#### Work to be completed
Search the entries below for the string "computer" and copy the lines that hold it.

(Recorded data)
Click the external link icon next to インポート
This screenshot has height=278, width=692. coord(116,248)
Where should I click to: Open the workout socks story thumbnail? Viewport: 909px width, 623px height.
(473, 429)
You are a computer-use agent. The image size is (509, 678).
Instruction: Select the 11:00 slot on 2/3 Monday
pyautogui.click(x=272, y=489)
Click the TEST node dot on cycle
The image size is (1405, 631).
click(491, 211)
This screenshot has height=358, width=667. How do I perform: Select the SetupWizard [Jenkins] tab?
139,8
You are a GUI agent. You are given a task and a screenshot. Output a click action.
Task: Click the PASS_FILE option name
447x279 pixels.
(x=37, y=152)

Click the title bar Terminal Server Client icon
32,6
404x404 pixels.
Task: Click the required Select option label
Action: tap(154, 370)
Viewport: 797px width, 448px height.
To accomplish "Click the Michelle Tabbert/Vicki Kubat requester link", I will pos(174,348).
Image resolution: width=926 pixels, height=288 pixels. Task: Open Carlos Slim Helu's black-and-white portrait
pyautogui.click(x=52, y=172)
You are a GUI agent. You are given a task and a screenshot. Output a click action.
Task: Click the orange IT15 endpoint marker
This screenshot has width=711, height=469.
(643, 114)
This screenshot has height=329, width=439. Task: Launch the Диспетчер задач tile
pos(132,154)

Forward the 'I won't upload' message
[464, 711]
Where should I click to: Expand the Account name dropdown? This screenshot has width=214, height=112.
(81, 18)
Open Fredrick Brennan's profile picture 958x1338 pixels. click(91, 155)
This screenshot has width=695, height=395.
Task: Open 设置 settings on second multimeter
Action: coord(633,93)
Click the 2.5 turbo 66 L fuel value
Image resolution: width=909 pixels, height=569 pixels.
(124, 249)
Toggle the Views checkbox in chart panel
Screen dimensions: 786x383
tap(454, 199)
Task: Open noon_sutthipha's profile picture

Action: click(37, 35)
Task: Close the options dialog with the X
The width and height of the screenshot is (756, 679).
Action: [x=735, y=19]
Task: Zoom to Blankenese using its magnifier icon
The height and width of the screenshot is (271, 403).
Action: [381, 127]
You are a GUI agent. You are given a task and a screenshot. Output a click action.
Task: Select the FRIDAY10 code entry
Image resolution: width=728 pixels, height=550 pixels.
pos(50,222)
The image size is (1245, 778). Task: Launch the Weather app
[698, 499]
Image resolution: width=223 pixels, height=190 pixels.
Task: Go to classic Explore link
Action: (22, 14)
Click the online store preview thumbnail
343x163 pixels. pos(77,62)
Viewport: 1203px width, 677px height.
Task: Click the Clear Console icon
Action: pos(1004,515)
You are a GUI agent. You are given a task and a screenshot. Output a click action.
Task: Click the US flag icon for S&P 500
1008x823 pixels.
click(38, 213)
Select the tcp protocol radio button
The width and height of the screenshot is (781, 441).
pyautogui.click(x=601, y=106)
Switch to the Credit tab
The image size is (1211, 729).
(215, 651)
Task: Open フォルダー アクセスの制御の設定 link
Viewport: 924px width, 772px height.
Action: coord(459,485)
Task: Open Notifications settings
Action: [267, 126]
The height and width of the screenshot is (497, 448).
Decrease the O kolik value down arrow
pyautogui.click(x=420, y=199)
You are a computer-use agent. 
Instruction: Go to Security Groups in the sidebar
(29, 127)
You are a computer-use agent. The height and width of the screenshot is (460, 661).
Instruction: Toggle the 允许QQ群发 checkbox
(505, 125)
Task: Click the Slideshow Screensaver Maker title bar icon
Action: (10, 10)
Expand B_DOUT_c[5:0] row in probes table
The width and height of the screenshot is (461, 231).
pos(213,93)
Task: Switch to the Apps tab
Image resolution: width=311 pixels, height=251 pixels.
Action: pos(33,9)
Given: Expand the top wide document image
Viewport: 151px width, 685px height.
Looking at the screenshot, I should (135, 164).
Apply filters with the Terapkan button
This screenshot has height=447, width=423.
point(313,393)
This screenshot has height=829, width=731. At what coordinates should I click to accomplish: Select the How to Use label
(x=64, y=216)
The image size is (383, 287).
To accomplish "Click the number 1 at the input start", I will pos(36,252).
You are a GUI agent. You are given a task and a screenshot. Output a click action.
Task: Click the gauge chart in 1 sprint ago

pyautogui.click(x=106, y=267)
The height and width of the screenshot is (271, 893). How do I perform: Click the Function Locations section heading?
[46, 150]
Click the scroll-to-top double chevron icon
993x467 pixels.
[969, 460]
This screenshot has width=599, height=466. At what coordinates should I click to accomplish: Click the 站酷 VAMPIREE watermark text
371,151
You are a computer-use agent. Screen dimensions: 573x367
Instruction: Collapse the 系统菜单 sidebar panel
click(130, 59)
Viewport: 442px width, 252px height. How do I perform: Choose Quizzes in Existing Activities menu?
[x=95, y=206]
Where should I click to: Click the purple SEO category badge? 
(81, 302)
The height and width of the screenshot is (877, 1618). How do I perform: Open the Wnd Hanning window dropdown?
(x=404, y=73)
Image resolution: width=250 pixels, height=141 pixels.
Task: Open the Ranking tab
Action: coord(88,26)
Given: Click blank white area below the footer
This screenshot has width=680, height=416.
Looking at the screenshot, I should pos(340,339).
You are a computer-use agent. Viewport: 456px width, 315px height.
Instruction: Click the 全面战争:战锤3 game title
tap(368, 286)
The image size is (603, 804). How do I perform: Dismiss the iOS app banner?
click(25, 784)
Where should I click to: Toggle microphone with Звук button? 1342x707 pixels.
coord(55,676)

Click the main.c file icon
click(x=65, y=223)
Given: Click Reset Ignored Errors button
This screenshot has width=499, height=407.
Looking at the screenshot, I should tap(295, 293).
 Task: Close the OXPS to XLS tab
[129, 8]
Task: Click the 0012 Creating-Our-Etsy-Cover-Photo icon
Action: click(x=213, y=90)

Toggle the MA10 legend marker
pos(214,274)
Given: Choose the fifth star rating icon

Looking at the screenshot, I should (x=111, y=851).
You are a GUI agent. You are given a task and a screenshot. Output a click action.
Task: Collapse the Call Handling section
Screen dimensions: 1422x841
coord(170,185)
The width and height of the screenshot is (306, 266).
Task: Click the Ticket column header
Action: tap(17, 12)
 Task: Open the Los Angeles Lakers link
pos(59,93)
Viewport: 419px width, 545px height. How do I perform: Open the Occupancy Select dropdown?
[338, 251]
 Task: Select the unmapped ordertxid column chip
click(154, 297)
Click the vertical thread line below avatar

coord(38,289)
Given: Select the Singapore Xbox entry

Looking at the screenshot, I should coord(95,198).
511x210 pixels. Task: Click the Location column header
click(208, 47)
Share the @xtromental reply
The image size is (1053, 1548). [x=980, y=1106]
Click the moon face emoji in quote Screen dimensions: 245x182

#### Result of this exercise
You are a computer-use agent. The image size is (509, 678).
You are a computer-use agent. 
You are a computer-use agent. The height and width of the screenshot is (460, 661).
You are a computer-use agent. Screen dimensions: 573x367
You are a computer-use agent. Viewport: 456px width, 315px height.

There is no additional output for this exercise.